I had the Nvidia card active before the SW updates. After a cold restart of the system it did no longer start the SDDM display manager on the default systemd target. This happened even when the updates did not directly affect the kernel or the Nvidia kernel modules.

The problem always had to do with bbswitch turning off the Nvidia device when the system switched to the default graphical target. And with a turned off Nvidia graphics device the Nvidia drivers can not be loaded.

So some SW updates lead to a change of the configuration prime-select had set up before the updates. The stupid thing is that it is not quite so simple to get things back to work. To try to us “init 3” to go to a console interface on a non-graphical target and then use “prime-select nvidia” plus a subsequent “init 5” on the command line does not work. You do not change the wrong bbswitch actions that way. You can also turn bbswitch off by “tee /proc/acpi/bbswitch <<< OFF". And then load the Nvidia driver successfully. But trying to afterward switch to the standard graphical target invokes bbswitch again in the wrong way. It is a bit of a mess. The following steps seem to work to get back to normal operation again:

  • Step 1: Use “init 3” on a console terminal.
  • Step 2: Use the command “prime-select intel”.
  • Step 3: Restart your system. It should boot now into the graphical target based on the i915 intel GPU driver.
  • Step 4: Ignore any information from a prime-select icon. It shows you a plainly wrong info that you are using Nvidia.
  • Step 5: Log in as root on a root terminal window. Switch bbswitch off (e.g. by the command given above). Load the Nvidia module by “modprobe nvidia”. Check via lsmod that it is successfully loaded.
  • Step 6: Type in “prime-select nvidia”.
  • Step 7: Log out from your graphical interface.
  • Step 8: Check that SDDM or whatever display manager is started with bbswitch not shutting down the Nvidia card. Log inn with the Nvidia card active.
  • Step 9: Check that the Nvidia driver is still loaded on a root terminal window.
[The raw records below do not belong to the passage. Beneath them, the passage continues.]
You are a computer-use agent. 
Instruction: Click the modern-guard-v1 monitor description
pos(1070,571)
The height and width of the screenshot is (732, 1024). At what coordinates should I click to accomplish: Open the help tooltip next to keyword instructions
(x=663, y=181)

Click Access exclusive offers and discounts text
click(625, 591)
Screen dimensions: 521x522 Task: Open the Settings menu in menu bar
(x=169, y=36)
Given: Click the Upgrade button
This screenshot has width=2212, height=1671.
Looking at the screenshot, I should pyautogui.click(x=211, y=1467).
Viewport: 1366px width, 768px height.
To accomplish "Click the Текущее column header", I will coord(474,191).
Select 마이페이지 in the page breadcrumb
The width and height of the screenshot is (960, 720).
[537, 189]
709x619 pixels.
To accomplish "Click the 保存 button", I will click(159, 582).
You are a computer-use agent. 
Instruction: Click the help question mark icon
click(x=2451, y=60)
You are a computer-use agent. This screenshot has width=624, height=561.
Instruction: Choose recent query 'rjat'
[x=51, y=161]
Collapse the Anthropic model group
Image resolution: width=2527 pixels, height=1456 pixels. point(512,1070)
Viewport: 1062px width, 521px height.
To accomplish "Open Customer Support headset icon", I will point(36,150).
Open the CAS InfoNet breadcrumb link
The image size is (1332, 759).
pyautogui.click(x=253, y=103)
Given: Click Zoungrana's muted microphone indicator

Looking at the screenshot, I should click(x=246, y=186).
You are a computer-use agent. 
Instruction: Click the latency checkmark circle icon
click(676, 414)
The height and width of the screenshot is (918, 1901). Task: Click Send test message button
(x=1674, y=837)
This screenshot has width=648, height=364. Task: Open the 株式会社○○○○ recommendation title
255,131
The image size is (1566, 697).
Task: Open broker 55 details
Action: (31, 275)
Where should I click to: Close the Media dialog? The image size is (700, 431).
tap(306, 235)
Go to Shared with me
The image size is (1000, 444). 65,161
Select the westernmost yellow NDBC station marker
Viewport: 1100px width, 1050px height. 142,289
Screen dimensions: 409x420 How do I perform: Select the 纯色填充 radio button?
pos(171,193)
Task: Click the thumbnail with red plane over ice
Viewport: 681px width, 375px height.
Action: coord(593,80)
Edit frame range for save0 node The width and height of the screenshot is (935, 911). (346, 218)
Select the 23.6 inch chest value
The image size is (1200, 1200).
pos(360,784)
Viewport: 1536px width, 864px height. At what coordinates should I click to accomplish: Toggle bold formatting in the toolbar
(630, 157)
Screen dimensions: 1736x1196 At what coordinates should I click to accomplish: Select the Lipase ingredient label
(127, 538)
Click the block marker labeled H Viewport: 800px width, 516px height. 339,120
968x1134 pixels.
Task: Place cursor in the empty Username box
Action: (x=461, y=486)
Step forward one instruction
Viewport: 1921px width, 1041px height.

Then issue “mkinitrd” and restart your Leap 15.4 system.

Afterward using the “prime-select intel” or “prime-select nvidia” commands at the command line of a root terminal window, a logout from the graphical desktop and a login again via the restarted graphical display manager switches correctly between the cards.

However, the prime-select applet gives you wrong information when the intel card is active. And it does not give you the chance to switch back to the Nvidia card again. Its stupid, but no major problem as long as the basic prime-select command does its job on the command line.

Hope this helps people having to work with Opensuse on an Optimus system.